Transcription work can also provoke performance activities in the theory classroom, in a number of interesting ways. Recreating and transcribing typical drum patterns is a good first step. For the opening of “The Preacher,” for example, after completing the work with the opening melody described above, the students could focus on the drums and bass, and expand their refined score to include the rhythmic patterns of those instruments, thereby capturing the fuller texture. Students can work individually to transcribe a work’s rhythmic fabric, but this activity lends itself particularly well to small group work: students listen repeatedly to the excerpt while entraining, and then work toward recreating the rhythmic patterns while tapping/conducting (speaking the rhythms works well for this). Once they can recreate the patterns, I have them generate a score (usually non-pitched) that captures what they hear. The web-based notation program Noteflight facilitates collaborative notation quite well. I encourage students to think of these scores as performance scores designed to elicit a convincing rendition of what they hear in the recording, when performed by others. In fact, I typically have small groups exchange the performance scores they create for this very purpose, and their performances not only reveal the accuracy of the transcription, but also provide a vehicle for experiencing a typical jazz rhythmic framework. In creating the performance scores students must confront issues of swing and how best to capture it notationally, along with the beat anticipations and delays that are frequently heard in jazz.
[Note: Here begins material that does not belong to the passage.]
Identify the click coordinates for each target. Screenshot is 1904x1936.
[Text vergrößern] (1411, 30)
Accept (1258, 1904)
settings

This sort of work can range from quite simple for introductory courses to quite challenging, depending on the complexity of the piece, the performance, and the length of the excerpt (consider Silver’s “The Preacher,” Herbie Hancock’s “Watermelon Man,” and Lee Morgan’s “Gary’s Notebook” as examples with varying degrees of challenge). Creating rhythmic performance scores uniquely encourages hearing and experiencing the concept of groove, which, as described by William Bauer, is “a complex rhythmic phenomenon that results from the musicians’ interactions with the temporal hierarchy and its various levels. An effective groove facilitates our embodied entrainment with the music, and promotes particular qualities of bodily movement.”

Conclusions

In the introduction to this essay I mentioned that non-jazz players may feel intimidated by jazz. This, of course, can be true of faculty as well as students, since many of us were trained in the classical tradition, but it need not prevent us from incorporating the kinds of classroom activities I describe here. Introductory jazz history texts such as those by Mark Gridley, Gary Giddins and Scott DeVeaux, or Henry Martin and Keith Waters include detailed listening guides for particular pieces; the guides are useful starting points for introducing repertoire into the classroom, and they can serve as road maps of a sort for the instructor. Introductory jazz theory texts such as those by Mark Levine and Dariusz Terefenko are equally valuable resources.

There are ways of musical thinking that are particular to jazz players. There are musical behaviors and experiences that are not available to non-jazz performers without some kind of intervention. The pedagogical adjustments that I present here can help all students engage with music’s temporal nature, particularly by having students work without reference to an authoritative score. In addition, incorporating activities designed to help non-jazz students understand and experience rhythmic structures common in jazz will open up that repertoire to them. My primary goals for all students in developing this approach are simple, yet essential: count well, steadily, and consistently; recognize musical events that contradict the underlying isochronous pulses, metric hierarchy, or normative structures; increase the capacity for musical memory and tracking; build knowledge structures to enable meaningful interactions with jazz; entrain effectively to meter; and better appreciate music as a temporal art form.